Exercise description:
Copy the data below word for word, from the line containing "In order to" through the line containing "I want to click on retweet-label: 리트윗, so", with both of those lines included.

Recorded data:
──────────

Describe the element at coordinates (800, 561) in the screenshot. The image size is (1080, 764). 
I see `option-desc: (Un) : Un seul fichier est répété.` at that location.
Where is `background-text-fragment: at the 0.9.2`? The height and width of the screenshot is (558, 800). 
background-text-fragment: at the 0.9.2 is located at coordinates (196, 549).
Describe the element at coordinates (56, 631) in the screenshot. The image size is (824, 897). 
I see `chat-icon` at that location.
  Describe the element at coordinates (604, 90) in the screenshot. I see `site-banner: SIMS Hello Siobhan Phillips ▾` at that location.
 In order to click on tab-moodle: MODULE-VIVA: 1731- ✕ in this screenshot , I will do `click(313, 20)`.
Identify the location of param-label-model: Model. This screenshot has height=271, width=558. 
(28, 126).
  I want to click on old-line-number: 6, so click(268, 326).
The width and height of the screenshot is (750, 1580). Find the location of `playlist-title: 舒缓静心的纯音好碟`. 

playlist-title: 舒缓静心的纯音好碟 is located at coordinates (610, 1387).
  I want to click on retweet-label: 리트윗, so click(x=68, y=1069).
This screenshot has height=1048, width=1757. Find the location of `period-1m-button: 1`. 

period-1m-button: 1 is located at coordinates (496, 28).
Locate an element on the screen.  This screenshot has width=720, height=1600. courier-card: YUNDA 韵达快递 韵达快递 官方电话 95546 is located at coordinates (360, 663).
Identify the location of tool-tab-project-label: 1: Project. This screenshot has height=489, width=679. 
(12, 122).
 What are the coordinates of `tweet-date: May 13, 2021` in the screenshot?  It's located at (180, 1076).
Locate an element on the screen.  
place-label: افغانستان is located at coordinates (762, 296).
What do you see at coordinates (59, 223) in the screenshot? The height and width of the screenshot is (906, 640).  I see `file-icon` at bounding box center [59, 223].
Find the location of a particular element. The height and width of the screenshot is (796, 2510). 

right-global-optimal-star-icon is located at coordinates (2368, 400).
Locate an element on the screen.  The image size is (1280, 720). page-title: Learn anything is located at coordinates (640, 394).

──────────

Completed exercise:
 In order to click on tab-moodle: MODULE-VIVA: 1731- ✕ in this screenshot , I will do `click(313, 20)`.
Identify the location of param-label-model: Model. This screenshot has height=271, width=558. 
(28, 126).
  I want to click on old-line-number: 6, so click(268, 326).
The width and height of the screenshot is (750, 1580). Find the location of `playlist-title: 舒缓静心的纯音好碟`. 

playlist-title: 舒缓静心的纯音好碟 is located at coordinates (610, 1387).
  I want to click on retweet-label: 리트윗, so click(x=68, y=1069).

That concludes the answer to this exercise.